For the birdwatchers, we made a mistake in trying Minsmere bird reserve on a Tuesday - closing day, but fortunately Dunwich Heath proved well worth a visit and we saw Marsh Harriers, Stonechats, warblers and deer. A return visit to Minsmere was very enjoyable (there is a cafe) and we ticked off Marsh Harriers, Avocet, Mallard, Widgeon, Shoveler, Great Crested Grebe, Tree Creeper and Great Spotted Woodpecker. Also the rarely seen Bittern and a Little Egret. We just missed the Purple Heron and saw no sign of the Nightingales or Cecis Warbler.
Also seen over the course of our visit to Suffolk were hares, a stoat, a seal and a Green Woodpecker, so altogether a fairly fruitful trip on the wildlife front.

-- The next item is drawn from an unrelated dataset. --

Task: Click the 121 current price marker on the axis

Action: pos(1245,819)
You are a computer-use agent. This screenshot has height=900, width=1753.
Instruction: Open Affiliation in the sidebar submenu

To avoid the traffic on the return, we decided to travel overnight. This proved quite exciting as towards Thetford were running low on petrol and finding the 24 hour Tesco proved a bit more troublesome than expected. The cafe was closed at Tescos so we opted for a stop at Thetford Forest, mistake! We had both wondered whether there would be a barrier to the car parks, there was no obvious sign, so we indicated and turned right - 20 yds in was the barrier! reversing the caravan back onto the main road proved a bit tricky, so in the end we unhitched it, pushed it back and then re-hitched. Of course we had blocked the entrance during these manoeuvres, you would be surprised at the traffic flow into the forest car park at midnight!! Anyway hitched up we were soon on our way again until we found a more suitable pull off. As we sat there drinking our tea we became aware of these strange gurgling noises ! What could it be? Ann said " I'm not going out to look." So after a few minutes more puzzling I ventured out. I tracked it down to an airlock in the petrol tank due to the fact that we had just filled right up! did we feel silly. Anyway the rest of the journey proved uneventful with a lovely dawn over the Derbyshire hills as we continued the drive home.